### EXERCISE AIM
Only one stretch of the data is wanted: the line containing "1181x626 pixels.", the line containing "Task: Open the FREE summon icon", and every line between them, copied exactly.

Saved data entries
= = = = = = =

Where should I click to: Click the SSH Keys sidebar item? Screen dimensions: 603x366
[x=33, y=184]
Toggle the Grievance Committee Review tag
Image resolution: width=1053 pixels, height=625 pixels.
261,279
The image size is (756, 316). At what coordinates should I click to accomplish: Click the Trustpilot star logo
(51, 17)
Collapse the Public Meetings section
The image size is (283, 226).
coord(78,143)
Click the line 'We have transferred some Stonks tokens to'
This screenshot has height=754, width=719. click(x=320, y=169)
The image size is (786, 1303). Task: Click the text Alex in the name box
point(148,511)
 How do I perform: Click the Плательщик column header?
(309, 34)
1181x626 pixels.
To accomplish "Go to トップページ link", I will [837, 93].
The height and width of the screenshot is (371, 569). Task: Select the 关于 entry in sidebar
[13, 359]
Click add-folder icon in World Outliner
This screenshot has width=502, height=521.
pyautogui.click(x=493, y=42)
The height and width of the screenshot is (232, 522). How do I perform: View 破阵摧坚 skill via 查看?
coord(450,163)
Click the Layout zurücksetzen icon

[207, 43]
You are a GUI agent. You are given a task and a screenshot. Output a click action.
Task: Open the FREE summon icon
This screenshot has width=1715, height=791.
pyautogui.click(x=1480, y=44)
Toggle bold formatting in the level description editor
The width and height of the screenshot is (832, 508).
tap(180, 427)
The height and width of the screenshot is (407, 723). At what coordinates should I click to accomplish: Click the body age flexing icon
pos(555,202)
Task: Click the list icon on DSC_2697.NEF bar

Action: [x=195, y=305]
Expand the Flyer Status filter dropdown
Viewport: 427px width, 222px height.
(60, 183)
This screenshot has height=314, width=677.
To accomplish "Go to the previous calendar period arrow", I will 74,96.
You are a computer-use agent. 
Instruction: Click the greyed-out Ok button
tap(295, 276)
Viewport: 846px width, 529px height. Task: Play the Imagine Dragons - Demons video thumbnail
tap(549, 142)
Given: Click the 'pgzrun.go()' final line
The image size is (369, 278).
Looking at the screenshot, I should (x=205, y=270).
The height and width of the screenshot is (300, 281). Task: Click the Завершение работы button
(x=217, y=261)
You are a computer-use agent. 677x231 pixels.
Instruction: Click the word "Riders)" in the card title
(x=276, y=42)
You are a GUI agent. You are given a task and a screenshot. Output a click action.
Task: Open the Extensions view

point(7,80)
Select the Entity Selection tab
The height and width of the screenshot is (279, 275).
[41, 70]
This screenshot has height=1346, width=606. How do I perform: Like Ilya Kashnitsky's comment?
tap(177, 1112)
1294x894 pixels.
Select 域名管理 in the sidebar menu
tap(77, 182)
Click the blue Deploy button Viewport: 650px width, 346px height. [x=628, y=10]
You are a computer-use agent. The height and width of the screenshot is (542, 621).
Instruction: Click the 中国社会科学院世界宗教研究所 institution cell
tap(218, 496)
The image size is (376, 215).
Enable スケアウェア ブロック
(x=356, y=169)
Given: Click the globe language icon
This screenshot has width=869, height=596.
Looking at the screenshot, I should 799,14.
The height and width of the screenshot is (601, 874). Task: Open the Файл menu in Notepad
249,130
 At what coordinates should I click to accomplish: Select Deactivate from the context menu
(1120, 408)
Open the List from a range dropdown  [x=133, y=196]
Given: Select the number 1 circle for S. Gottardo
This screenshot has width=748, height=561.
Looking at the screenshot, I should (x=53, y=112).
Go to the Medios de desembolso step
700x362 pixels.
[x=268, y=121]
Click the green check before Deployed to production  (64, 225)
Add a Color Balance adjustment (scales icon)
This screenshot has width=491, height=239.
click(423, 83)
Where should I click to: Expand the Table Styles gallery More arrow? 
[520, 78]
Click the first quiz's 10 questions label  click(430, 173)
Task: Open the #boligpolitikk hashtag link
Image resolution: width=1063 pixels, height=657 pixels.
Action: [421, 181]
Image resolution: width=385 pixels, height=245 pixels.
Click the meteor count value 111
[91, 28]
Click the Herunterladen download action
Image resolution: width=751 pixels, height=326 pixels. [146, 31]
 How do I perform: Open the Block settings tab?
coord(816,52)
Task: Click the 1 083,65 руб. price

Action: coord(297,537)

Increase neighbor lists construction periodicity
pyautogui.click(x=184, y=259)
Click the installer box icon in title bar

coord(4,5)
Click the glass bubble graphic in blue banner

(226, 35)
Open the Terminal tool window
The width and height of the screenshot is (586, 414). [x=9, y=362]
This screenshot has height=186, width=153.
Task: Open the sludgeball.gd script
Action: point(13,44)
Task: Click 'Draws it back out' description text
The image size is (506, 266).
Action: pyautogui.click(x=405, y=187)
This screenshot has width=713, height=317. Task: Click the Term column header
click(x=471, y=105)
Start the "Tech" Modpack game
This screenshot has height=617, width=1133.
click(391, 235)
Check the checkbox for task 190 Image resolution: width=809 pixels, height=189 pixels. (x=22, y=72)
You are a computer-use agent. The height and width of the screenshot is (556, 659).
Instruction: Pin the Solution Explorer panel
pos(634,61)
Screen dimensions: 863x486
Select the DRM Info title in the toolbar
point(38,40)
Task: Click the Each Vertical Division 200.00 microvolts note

= = = = = = =

### SOLVED PROBLEM
1181x626 pixels.
To accomplish "Go to トップページ link", I will [837, 93].
The height and width of the screenshot is (371, 569). Task: Select the 关于 entry in sidebar
[13, 359]
Click add-folder icon in World Outliner
This screenshot has width=502, height=521.
pyautogui.click(x=493, y=42)
The height and width of the screenshot is (232, 522). How do I perform: View 破阵摧坚 skill via 查看?
coord(450,163)
Click the Layout zurücksetzen icon

[207, 43]
You are a GUI agent. You are given a task and a screenshot. Output a click action.
Task: Open the FREE summon icon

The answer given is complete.